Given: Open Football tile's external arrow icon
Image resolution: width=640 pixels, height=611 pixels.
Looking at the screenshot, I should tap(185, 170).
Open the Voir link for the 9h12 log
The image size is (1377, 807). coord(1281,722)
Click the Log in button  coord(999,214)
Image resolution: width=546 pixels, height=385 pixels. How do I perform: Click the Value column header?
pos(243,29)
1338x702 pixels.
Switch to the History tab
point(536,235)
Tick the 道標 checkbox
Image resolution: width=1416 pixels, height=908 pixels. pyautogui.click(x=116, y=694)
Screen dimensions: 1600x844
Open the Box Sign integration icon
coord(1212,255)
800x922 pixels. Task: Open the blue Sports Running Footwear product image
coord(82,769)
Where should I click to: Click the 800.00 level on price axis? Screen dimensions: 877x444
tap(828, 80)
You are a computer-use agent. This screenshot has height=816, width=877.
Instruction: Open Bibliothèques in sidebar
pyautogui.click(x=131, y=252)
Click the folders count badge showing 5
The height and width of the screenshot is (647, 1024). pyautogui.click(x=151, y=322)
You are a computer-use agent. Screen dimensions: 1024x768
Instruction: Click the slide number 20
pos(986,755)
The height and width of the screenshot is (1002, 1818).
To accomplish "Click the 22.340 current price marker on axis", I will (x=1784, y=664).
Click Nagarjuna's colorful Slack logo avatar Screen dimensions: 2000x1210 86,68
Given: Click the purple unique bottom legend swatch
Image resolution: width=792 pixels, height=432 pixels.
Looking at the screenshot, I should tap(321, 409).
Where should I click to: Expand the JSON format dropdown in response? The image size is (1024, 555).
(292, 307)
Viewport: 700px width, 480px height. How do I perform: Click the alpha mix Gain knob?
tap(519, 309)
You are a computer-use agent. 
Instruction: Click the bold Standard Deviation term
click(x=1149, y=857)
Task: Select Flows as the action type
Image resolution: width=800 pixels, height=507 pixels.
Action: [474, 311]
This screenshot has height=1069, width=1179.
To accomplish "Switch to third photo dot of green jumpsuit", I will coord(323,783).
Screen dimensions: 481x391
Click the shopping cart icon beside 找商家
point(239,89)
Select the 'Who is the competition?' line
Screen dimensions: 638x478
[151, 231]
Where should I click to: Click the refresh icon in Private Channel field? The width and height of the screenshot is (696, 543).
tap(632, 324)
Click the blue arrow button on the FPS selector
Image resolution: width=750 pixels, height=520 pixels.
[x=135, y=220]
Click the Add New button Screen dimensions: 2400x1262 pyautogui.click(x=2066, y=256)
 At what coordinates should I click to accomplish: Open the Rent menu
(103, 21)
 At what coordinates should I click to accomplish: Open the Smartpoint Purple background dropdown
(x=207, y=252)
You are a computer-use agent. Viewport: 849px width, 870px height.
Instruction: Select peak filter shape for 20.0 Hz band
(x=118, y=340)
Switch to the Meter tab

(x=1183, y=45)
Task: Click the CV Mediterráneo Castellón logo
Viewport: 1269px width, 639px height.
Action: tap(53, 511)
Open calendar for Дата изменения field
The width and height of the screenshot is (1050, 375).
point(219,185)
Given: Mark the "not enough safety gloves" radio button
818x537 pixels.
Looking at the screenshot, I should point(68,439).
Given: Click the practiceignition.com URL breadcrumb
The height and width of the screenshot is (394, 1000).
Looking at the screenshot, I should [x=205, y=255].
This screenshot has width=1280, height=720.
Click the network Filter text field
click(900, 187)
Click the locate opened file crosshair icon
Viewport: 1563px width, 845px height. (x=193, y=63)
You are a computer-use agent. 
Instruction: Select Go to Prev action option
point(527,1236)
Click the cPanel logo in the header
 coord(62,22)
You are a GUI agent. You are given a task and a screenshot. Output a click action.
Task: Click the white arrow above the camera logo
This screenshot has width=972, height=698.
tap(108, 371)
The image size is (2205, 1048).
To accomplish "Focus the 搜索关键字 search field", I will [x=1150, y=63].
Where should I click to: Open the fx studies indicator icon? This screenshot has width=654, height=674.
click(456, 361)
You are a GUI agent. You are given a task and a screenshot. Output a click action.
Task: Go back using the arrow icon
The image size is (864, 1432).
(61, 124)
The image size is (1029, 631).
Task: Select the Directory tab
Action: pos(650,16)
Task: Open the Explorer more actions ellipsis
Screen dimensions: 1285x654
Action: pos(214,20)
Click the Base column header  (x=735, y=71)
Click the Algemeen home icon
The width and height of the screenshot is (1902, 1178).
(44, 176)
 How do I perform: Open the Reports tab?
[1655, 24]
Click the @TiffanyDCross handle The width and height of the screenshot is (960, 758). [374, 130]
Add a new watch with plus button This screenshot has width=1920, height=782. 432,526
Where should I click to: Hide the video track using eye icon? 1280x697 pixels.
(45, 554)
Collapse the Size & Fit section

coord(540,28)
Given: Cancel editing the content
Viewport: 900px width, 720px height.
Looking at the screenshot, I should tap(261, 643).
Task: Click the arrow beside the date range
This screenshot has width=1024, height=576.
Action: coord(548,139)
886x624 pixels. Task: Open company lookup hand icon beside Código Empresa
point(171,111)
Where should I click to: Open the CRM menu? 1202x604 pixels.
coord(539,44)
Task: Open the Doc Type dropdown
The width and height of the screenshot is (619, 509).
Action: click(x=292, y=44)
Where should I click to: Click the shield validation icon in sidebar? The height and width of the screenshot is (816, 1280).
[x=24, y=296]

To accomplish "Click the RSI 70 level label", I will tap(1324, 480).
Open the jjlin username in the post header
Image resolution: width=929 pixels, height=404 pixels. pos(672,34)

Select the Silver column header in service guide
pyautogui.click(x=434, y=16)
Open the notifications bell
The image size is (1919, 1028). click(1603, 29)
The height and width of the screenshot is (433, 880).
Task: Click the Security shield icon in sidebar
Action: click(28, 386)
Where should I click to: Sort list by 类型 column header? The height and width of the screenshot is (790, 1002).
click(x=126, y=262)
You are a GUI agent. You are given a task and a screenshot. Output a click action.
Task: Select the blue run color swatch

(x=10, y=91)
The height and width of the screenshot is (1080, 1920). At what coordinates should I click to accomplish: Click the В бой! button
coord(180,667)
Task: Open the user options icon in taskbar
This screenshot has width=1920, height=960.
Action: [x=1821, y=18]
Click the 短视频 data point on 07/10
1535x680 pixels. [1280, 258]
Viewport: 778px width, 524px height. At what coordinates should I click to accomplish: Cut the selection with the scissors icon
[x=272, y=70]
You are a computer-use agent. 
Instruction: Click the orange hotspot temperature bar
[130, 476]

Task directions:
Search the entries for the word "arrow" and report how many lines contain it, as a bare number.

Solution to the exercise:
5